2024-06-29
2192. All Ancestors of a Node in a Directed Acyclic Graph
You are given a positive integer n representing the number of nodes of a
Directed Acyclic Graph (DAG). The nodes are numbered from 0 to n - 1
(inclusive).
You are also given a 2D integer array edges, where edges[i] = [fromi, toi]
denotes that there is a unidirectional edge from fromi to toi in the graph.

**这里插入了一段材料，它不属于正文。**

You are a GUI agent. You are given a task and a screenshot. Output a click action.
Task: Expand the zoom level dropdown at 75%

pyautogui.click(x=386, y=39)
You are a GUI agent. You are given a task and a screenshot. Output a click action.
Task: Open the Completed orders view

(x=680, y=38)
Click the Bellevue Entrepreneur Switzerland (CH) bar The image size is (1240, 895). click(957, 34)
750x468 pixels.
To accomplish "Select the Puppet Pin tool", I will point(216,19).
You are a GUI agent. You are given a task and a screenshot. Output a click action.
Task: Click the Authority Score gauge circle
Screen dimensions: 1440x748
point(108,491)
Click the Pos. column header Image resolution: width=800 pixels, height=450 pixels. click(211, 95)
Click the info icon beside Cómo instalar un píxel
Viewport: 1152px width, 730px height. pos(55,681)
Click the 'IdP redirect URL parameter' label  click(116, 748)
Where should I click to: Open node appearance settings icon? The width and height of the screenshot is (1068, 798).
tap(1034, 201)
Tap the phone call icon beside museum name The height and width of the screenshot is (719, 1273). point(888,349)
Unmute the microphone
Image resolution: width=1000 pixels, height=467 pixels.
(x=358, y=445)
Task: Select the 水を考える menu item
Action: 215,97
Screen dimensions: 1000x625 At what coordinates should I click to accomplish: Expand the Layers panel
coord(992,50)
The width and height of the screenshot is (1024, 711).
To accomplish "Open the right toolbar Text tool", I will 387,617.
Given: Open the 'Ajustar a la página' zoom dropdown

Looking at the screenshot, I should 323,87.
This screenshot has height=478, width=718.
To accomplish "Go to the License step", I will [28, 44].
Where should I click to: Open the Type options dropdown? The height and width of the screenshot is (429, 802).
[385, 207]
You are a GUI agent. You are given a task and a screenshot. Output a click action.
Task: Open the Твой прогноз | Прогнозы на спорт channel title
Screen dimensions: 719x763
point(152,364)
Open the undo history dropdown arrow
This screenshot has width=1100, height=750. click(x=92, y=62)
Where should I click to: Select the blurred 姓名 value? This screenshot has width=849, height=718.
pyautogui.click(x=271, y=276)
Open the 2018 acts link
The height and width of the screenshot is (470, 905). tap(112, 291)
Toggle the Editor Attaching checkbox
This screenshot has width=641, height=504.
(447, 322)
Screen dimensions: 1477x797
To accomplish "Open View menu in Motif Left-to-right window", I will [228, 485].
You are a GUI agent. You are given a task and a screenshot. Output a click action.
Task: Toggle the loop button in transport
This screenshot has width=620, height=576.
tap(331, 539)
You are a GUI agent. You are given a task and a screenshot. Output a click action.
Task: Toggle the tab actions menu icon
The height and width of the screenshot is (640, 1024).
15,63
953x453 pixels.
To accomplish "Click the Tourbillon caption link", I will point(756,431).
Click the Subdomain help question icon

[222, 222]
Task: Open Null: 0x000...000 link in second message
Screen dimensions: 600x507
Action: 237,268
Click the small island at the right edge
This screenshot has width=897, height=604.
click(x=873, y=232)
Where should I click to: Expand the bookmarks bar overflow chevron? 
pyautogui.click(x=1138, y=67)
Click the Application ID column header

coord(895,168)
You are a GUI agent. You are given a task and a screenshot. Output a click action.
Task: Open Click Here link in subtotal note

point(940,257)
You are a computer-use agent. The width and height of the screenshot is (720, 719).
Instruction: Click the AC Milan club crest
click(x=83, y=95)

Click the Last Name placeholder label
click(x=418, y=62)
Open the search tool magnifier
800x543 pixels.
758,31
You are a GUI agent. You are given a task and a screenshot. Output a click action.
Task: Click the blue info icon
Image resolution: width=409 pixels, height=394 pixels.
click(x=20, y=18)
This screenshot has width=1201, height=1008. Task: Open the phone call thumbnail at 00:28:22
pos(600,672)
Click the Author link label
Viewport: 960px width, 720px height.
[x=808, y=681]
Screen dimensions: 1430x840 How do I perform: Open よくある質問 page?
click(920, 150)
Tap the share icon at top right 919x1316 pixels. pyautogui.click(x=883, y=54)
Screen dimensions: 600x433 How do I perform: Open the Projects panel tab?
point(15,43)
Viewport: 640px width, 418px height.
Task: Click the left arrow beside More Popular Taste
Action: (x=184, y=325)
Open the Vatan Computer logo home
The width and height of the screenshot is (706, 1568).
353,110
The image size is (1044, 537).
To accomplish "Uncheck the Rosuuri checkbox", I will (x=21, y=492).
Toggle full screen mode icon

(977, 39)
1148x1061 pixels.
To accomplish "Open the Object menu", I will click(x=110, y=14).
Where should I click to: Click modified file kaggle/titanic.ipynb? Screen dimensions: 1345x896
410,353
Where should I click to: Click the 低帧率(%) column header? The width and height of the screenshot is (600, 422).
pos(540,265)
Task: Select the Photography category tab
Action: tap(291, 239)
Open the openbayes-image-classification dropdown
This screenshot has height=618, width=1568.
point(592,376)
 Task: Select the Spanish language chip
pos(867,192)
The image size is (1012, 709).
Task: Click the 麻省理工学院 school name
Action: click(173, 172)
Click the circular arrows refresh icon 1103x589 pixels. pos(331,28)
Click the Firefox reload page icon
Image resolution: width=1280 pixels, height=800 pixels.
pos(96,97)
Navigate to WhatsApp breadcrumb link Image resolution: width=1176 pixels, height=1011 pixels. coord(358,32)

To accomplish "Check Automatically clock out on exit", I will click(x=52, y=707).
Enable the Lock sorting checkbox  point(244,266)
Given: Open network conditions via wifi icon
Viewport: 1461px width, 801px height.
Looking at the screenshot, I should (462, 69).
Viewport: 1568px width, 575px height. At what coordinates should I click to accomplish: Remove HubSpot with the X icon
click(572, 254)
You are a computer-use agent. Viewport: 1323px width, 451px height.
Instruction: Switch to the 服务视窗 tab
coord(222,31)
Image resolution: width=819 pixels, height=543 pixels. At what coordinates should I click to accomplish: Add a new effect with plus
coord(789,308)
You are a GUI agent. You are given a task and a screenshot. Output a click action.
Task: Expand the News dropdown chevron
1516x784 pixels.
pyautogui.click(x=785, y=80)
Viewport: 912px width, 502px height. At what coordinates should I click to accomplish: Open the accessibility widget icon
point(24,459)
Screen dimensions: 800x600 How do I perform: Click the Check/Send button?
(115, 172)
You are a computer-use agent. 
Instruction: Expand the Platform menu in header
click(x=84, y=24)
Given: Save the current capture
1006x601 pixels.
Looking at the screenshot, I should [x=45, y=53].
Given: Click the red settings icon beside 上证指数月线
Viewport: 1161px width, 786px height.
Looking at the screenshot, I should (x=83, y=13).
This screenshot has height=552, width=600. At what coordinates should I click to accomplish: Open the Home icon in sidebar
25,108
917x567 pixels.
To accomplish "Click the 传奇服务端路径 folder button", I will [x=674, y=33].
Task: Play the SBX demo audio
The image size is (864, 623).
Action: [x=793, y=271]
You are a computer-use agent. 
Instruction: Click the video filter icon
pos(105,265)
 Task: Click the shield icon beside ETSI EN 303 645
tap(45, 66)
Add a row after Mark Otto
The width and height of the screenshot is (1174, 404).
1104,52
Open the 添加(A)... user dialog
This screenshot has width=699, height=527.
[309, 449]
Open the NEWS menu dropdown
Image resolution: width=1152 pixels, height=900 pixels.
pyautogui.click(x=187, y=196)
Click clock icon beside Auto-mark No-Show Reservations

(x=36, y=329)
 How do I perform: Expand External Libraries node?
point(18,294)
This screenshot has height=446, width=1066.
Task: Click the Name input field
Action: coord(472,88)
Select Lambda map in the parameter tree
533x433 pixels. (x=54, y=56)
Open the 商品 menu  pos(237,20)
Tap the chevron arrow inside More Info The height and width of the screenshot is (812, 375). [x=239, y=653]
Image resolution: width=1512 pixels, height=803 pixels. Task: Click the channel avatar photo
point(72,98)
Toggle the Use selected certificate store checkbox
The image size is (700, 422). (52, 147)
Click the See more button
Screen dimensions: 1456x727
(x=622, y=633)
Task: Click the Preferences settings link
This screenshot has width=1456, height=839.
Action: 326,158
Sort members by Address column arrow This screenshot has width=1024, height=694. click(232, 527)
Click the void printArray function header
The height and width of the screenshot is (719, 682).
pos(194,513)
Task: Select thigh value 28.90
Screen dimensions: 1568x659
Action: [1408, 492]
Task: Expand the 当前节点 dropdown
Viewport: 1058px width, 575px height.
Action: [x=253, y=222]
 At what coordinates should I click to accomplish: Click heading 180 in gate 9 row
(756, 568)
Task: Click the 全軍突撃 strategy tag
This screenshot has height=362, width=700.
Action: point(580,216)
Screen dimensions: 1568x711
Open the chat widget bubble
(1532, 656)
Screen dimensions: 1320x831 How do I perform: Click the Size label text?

Return a list answer, where answer[i] is the list of ancestors of the ith
node, sorted in ascending order.
A node u is an ancestor of another node v if u can reach v via a set of edges.
要记录每个 node 的所有 ancestor
也就是所有可以经过 edge 直接或间接走到这个 node 的 node
没意外就是 DFS 走
原本想要一条路径一路走下去的时候顺便把所有经过的 ancestor 一起带下去
走到底要往回的时候一次塞进去
但是因为是 DAG 一个 node 前面可能很多个 node 可以走到
而且没有一个独一的 root
要分辨有没有走过这条路有点麻烦
而且不同的路走到同一个 node 还是要往下走
所以选择我就抄.jpg
照 answer 一个一个 node 当 root 往下走 一次只推一个
class Solution {
public:
vector<vector<int>> getAncestors(int n, vector<vector<int>>& edges) {
vector<vector<int>> ancestors(n);
vector<vector<int>> adjacent(n);
// construct (sparse) adjacent map
for (const auto& e : edges) {
adjacent[e[0]].push_back(e[1]);
}
// traverse
for (int i = 0; i < n; ++i) {
vector<bool> visit(n, false);
dfs(adjacent, i, i, ancestors, visit);
}
for (int i = 0; i < n; ++i) {
sort(ancestors[i].begin(), ancestors[i].end());
}
return ancestors;
}
private:
void dfs(vector<vector<int>>& adjacent, int root, int cur,
vector<vector<int>>& ancestors, vector<bool>& visit) {
visit[cur] = true;
for (int next : adjacent[cur]) {
if (!visit[next]) {
ancestors[next].push_back(root);
dfs(adjacent, root, next, ancestors, visit);
}
}
}
};